Things are picking up
Anyone who has ever used a golf driving range knows that someone, somehow, has to pick up the balls afterwards.
This is a matter of cost, since staff have to be paid to go out and collect balls, and the paying punters are not hitting balls and earning money for the business while balls are being collected. Furthermore, while golf balls are fairly easy to pick up, there are in addition, industrial applications where balls have to be picked up and put into bearings.
The Challenge
Our challenge this month is therefore to come up with a mechanical method of picking up large numbers of balls, whether they be large or small, or used for sport or in industry.
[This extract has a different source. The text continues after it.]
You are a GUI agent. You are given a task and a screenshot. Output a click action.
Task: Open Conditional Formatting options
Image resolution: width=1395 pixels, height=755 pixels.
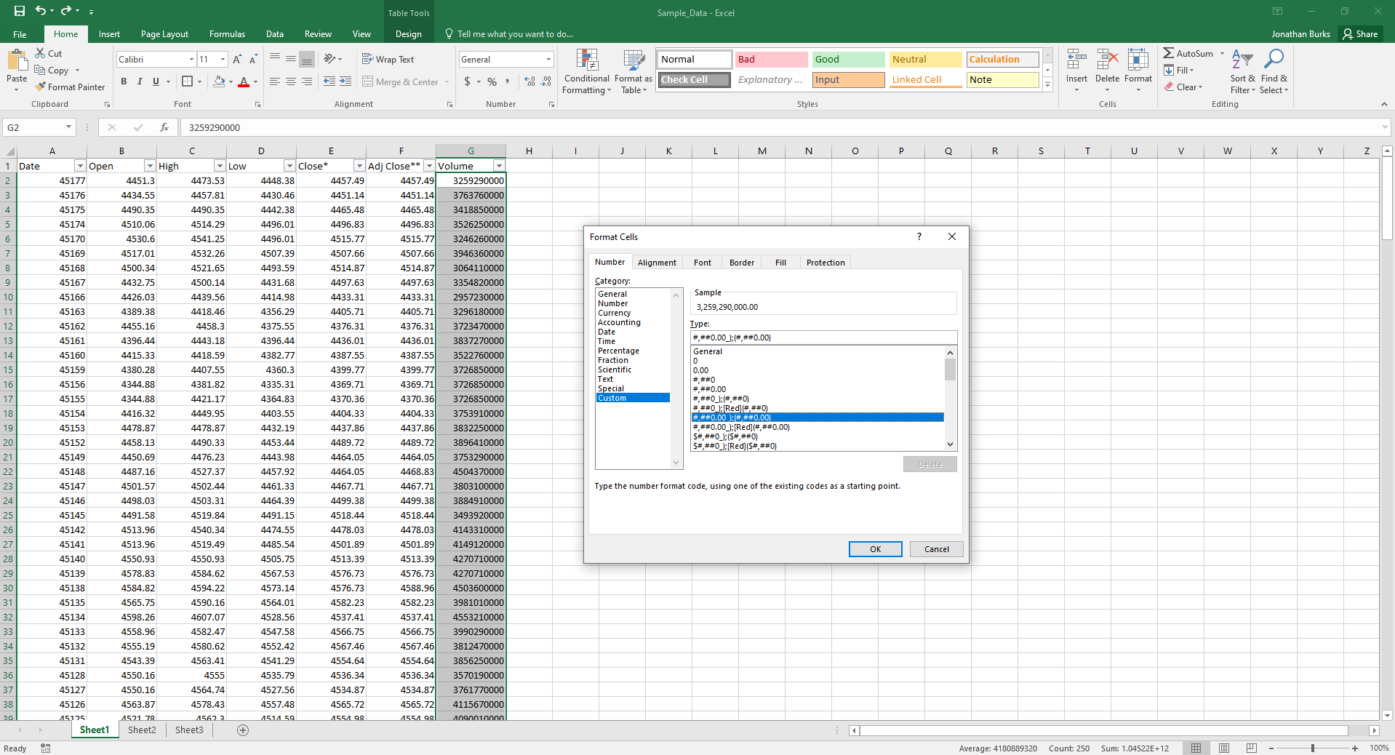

Picking them up by hand is clearly time-consuming, and picking them up with a dustpan and brush is also somewhat tedious, since the picker upper has to bend or squat down, and manoeuvre the pan and brush around the floor to retrieve the balls. One could use a broom to sweep up balls on a smooth floor, but such a solution is unlikely to work well with golf balls on grass.
What is needed is something simple that can be pushed along and allows the balls to be quickly gathered up. Some kind of vacuum cleaner would do it, but would in our opinion, constitute overkill as would making and using a swarm of small, mobile, electronic robots.
There is however, an invention which we have seen demonstrated that solves the problem most elegantly and looks to be inexpensive to manufacture. Once you see it, you may consider it obvious, except that it is innovative enough to be protected by patent. The invention will be described fully in our October edition. See if you can come up with anything better.